Dataset items:
+++++

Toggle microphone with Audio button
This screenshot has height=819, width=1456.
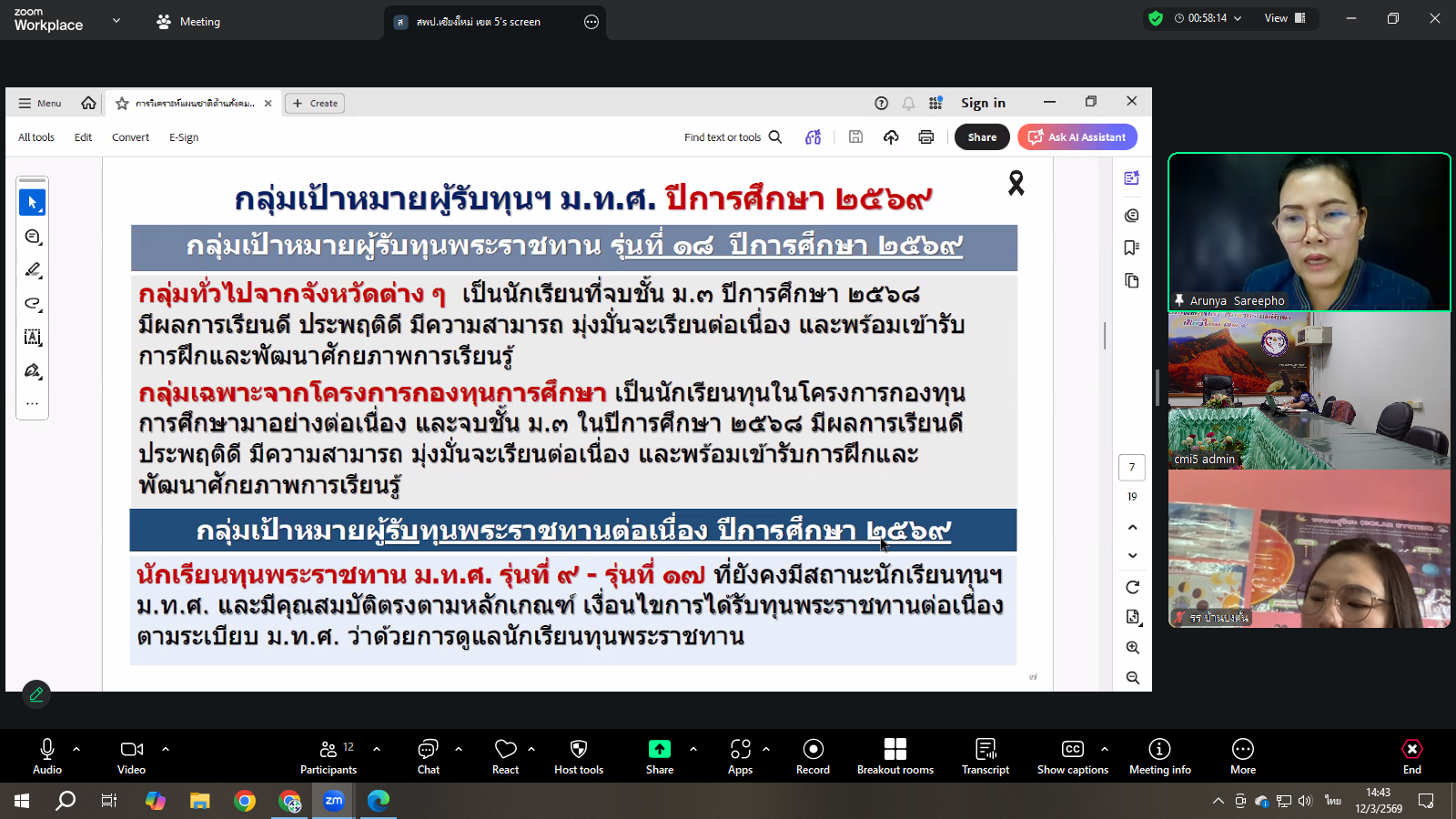(47, 756)
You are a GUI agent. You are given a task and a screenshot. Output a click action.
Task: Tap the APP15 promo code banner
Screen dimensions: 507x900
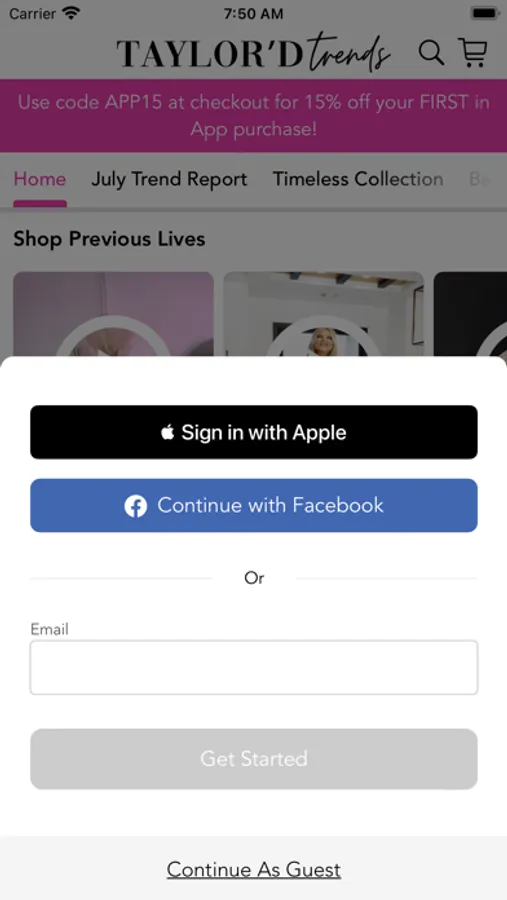(253, 115)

+++++

Pull the text lines from all of the data above and reproduce them word for word, omitting the pictures.

Toggle microphone with Audio button
This screenshot has height=819, width=1456.
(47, 756)
You are a GUI agent. You are given a task and a screenshot. Output a click action.
Task: Tap the APP15 promo code banner
Screen dimensions: 507x900
(253, 115)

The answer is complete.